This aspect is being researched in the field of so-called osteoimmunology by a working group led by Peter Pietschmann (Institute of Pathophysiology and Allergy Research) at MedUni Vienna. The aim is to be able to suppress these inflammatory responses in the future and in this way slow down the disease.
Osteoporosis is the result of disparity between the rate of bone loss and that of bone formation. This leads to changes in bone mass and the microarchitecture of osseous tissue. The result is a decline in bone strength and therefore an increased risk of fractures. “More than 50% of this multifactorial disease is down to genetics,” says Pietschmann. The other risk factors for developing osteoporosis include hormonal changes, environmental factors, calcium or vitamin D deficiency and smoking.
The interaction between the immune system and osteoporosis plays a greater role than previously thought. It is known that numerous inflammatory diseases such as rheumatoid arthritis, systemic lupus or Crohn’s disease, for example, are associated with an elevated long-term osteoporosis risk. However, even mechanisms that are independent of classic inflammations result in excessive osteoclast activity and therefore to bone loss.
It is the so-called pro-inflammatory cytokines, which activate the osteoclasts that attack bone and at the same time retard bone-building osteoblasts, that are responsible for this. “If we are able to specify and block these cytokines and other molecules that are involved, we will be better able to combat osteoporosis,” explains Pietschmann on the occasion of today’s 14th Viennese Osteoporosis Day (Vienna Town Hall, 10 a.m. – 6 p.m.) and the upcoming World Osteoporosis Day on 20 October. In older people there is often increased production of cytokines and other inflammatory triggers; known as “inflammaging” in medical jargon. This term was coined by the Italian gerontologist Claudio Francheschi.

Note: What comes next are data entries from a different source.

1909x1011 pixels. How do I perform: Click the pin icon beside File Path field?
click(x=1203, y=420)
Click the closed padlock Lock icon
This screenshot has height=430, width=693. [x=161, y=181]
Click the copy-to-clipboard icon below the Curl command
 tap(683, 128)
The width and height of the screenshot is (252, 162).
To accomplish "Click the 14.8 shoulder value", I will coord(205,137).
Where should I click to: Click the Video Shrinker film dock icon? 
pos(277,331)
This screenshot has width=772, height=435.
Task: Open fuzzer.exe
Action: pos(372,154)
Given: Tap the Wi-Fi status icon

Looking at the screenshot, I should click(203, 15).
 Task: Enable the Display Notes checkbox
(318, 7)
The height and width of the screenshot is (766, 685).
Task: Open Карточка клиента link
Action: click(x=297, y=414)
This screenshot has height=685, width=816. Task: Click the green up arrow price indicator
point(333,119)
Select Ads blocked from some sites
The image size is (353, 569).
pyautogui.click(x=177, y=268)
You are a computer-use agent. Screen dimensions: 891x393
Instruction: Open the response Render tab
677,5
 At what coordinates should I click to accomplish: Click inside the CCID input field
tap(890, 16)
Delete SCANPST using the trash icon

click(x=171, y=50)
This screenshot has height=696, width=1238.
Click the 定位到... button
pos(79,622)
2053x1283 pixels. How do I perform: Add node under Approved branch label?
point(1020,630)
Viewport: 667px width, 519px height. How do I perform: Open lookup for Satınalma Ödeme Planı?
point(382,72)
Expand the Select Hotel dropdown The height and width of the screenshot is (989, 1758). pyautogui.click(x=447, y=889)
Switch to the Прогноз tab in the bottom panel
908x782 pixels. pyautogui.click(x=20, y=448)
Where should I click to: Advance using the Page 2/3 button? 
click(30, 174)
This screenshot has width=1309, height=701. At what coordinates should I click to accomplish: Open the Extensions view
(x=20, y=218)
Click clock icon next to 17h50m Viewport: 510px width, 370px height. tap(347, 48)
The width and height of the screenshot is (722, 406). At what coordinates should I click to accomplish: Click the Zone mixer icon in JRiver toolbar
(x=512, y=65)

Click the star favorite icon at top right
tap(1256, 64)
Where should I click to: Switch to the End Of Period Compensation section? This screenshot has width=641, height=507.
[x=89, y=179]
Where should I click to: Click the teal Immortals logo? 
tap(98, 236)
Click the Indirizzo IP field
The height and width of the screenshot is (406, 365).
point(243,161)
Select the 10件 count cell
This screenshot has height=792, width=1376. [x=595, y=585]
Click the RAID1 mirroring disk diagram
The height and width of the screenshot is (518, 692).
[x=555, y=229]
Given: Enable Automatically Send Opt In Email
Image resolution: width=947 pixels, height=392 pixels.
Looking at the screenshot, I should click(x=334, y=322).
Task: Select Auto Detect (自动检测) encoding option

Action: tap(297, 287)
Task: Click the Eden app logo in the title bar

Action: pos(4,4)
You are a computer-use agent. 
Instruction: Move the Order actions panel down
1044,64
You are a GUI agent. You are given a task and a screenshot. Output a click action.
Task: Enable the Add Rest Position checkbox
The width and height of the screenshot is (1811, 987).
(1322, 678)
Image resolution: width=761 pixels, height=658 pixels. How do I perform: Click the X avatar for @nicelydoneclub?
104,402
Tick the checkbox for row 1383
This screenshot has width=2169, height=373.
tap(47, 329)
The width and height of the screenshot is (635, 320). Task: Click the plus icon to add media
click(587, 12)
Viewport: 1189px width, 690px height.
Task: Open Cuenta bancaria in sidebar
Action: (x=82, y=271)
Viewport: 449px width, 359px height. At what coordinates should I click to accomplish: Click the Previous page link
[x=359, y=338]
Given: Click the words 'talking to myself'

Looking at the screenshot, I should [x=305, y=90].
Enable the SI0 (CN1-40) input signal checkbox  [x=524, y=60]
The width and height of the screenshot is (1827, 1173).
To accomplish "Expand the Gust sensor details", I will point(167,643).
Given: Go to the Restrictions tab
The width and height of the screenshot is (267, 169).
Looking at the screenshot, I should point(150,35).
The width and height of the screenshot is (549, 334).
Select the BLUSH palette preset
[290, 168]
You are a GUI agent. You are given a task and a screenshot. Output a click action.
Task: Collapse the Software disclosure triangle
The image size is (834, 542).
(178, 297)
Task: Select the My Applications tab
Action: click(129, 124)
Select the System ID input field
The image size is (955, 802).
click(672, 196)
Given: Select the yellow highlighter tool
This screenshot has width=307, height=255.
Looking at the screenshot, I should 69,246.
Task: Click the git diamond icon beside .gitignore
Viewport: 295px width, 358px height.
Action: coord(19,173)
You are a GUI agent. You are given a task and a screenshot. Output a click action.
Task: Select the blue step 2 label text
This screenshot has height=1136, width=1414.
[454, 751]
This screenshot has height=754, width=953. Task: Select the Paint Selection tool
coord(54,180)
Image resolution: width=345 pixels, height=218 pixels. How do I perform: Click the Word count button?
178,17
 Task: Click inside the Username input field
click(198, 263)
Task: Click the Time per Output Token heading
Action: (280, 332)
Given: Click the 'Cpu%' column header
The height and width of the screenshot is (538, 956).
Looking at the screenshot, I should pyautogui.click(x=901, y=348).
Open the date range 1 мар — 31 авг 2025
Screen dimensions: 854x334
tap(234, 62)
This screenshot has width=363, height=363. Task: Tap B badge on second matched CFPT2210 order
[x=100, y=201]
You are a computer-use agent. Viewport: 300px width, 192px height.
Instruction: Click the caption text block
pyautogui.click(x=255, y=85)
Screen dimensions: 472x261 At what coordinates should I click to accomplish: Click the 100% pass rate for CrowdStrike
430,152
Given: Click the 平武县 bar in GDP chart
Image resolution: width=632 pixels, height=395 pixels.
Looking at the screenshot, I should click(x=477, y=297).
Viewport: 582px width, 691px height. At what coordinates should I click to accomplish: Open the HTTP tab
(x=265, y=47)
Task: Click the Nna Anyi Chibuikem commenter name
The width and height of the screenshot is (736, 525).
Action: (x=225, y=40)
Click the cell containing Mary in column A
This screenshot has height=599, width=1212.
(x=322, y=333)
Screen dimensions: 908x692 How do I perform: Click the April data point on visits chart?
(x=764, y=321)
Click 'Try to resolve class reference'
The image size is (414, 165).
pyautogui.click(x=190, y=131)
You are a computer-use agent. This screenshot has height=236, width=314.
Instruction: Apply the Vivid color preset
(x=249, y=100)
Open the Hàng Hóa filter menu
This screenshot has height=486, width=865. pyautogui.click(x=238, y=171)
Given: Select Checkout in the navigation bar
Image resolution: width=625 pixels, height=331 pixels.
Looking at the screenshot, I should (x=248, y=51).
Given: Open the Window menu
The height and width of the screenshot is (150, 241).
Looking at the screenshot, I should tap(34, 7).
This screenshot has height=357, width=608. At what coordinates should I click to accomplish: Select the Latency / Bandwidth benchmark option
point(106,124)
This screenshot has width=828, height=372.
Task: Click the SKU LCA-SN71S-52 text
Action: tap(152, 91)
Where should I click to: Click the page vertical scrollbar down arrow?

The aim is to develop new therapeutic approaches that interfere directly in bone metabolism and halt the destruction of bone at an early stage. A therapeutic approach using a RANK ligand (RANKL) antibody is already available. RANKL (Receptor Activator of Nuclear factor Kappa B Ligand) is a substance that is formed by a subgroup of white blood corpuscles, the T-cells, amongst others. This immune system messenger substance promotes the formation of osteoclasts, the cells that break down bone.
Research in the Immunology Cluster at MedUni Vienna
Pietschmann’s working group is established within the Immunology Research Cluster (Director: Wilfried Ellmeier) – one of five research clusters at MedUni Vienna – thereby facilitating interdisciplinary research and maximizing resources. “With our micro-computed tomography devices we have optimum technical resources, even when compared internationally, and that is a major factor in our research successes,” says the MedUni Vienna researcher. In a current ongoing study, the Viennese researchers were also able to show that oxidative stress plays a role in the development of osteoporosis. And incidentally, it was Pietschmann himself who coined the term “osteoimmunology” in 1997.